▶ [EXERCISE DETAILS] Reproduce word for word the lines below, starting with the line that contains "is (700, 449)." and going on through the line that contains "paragraph-group: 文字方向 对齐文本 转换为 SmartArt 段落 is". Leave the pictures out of your answer.

▶ [EXTRACTED INFORMATION]
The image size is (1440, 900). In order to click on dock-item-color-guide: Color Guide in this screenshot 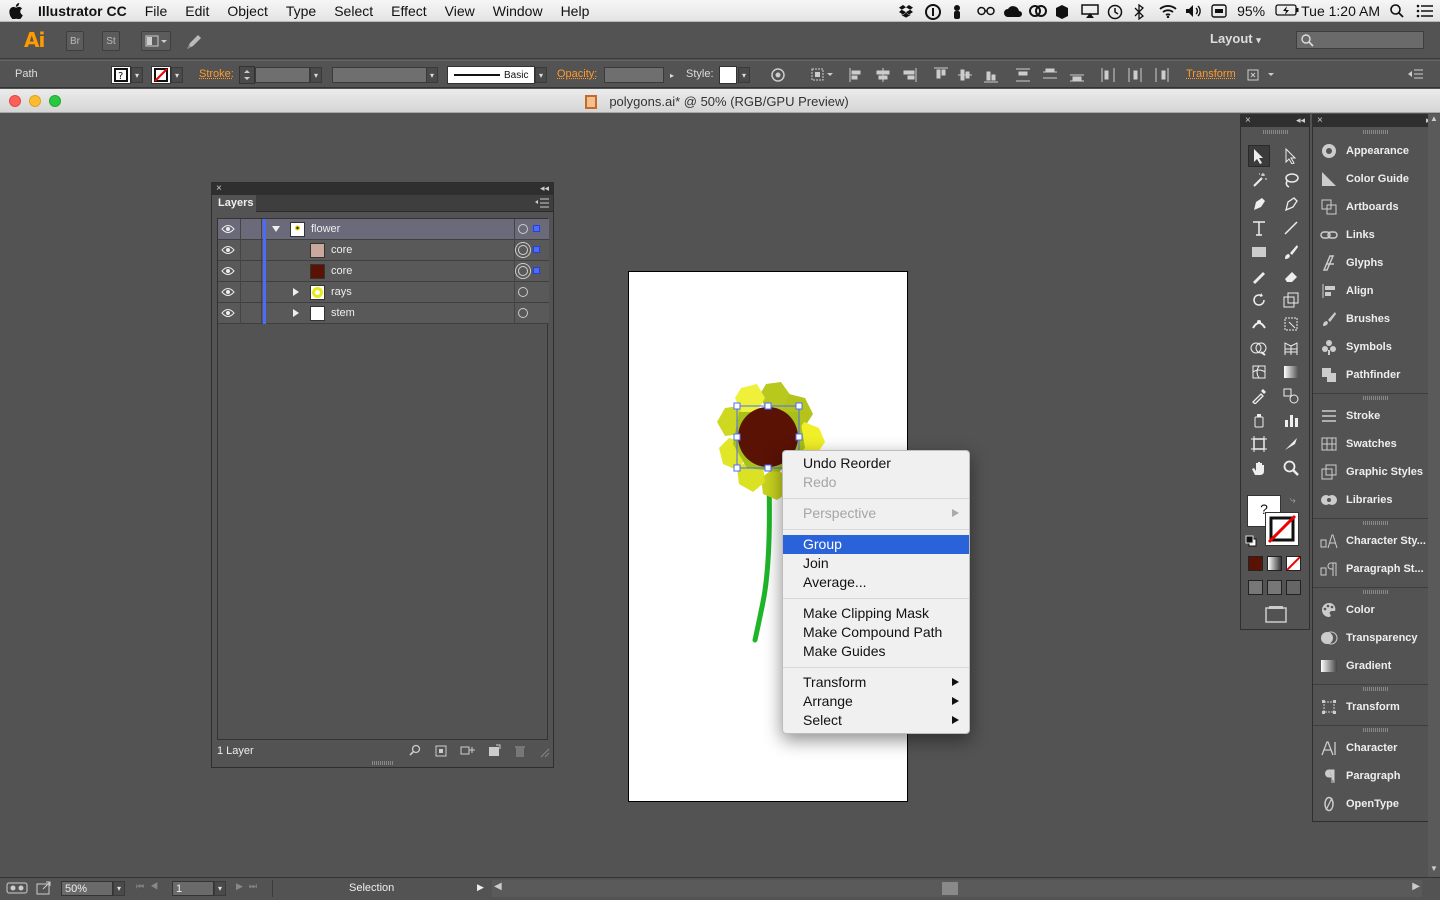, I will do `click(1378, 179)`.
...
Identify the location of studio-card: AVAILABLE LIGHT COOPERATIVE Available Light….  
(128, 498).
==
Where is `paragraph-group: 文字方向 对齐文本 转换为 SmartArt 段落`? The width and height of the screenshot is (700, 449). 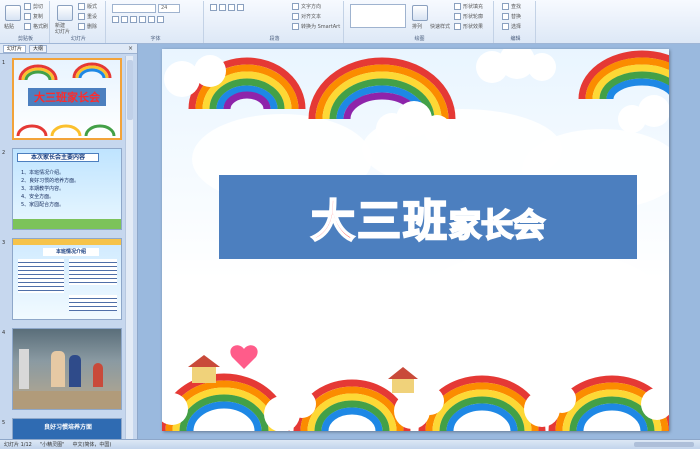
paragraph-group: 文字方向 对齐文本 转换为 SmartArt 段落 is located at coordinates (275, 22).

▶ [SOLUTION FOR THIS PROBLEM]
Where is `paragraph-group: 文字方向 对齐文本 转换为 SmartArt 段落`? The width and height of the screenshot is (700, 449). 
paragraph-group: 文字方向 对齐文本 转换为 SmartArt 段落 is located at coordinates (275, 22).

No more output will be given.